Keine Technologie ist auf ein Webframework angewiesen. Ein Webframework erleichtert dir die Arbeit aber es ist keine Vorraussetzung für irgendeine Technologie...für Beans schon garnicht.

Beans können einfach per <jsp:useBean>-Tag eingebunden werden.


----------



## Guest (9. Nov 2008)

HLX hat gesagt.:
			
		

> Keine Technologie ist auf ein Webframework angewiesen.
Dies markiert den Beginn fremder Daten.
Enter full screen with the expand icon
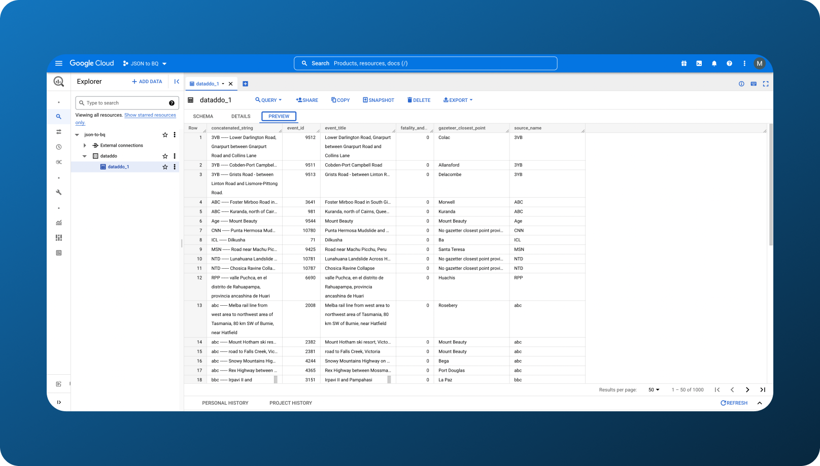This screenshot has width=820, height=466. (766, 84)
Ein Webframework erleichtert dir die Arbeit aber es ist keine Vorraussetzung für irgendeine Technologie...für Beans schon garnicht.
> 
> Beans können einfach per <jsp:useBean>-Tag eingebunden werden.
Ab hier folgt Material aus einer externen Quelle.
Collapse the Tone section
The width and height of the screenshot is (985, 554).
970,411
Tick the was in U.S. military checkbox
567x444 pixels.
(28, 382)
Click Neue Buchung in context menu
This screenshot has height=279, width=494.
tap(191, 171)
Und warum wird immer wieder auf JSF Verwiesen, wenn Struts schneller ist?


----------



## ps (9. Nov 2008)

Anonymous hat gesagt.:
			
		

> Und warum wird immer wieder auf JSF Verwiesen, wenn Struts schneller ist?



äpfel und birnen. JSF ist ein Komponentenbasiertes Framework welches konzipiert wurde um Webanwendungen zusammenzuklicken. Es ist von Anfang an für visuelle Designer gedacht. Bei JSF mit einem Webdesigner zusammenzuarbeiten macht auch wenig Spaß... Wicket setzt sich langsam als Alternative durch - auch Komponentenbasiert, aber um einiges angenehmer damit zu entwickeln, vor allem kann auch der Designsklave was mit den Templates anfangen.
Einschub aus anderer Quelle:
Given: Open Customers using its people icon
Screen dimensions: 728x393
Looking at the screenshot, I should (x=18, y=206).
Struts(2) ist ein actionbasiertes Framework. IMHO eines der Besten, wenn nicht das Beste.

Geschwindigkeitstechnisch liegen die komponentenbasierten Frameworks hinter actionbasierten zurück, das liegt in der Natur der Sache.


----------



## Fireball29 (12. Nov 2008)

Wie ist es denn vom Design her? Die JSF basierten Frameworks haben ja mit IceFaces und Richfaces und was weiß ich was schon einige schöne GUI Elemente zur Verfügung. Das zieht natürlich bei Chefs und Entscheidern.

Gibt es solche libs auch für struts2 oder muss man da alles von Hand machen? Struts2 ist nämlich eine sehr feine Sache.

Wer kann helfen?

Viele Grüße,
Fireball


----------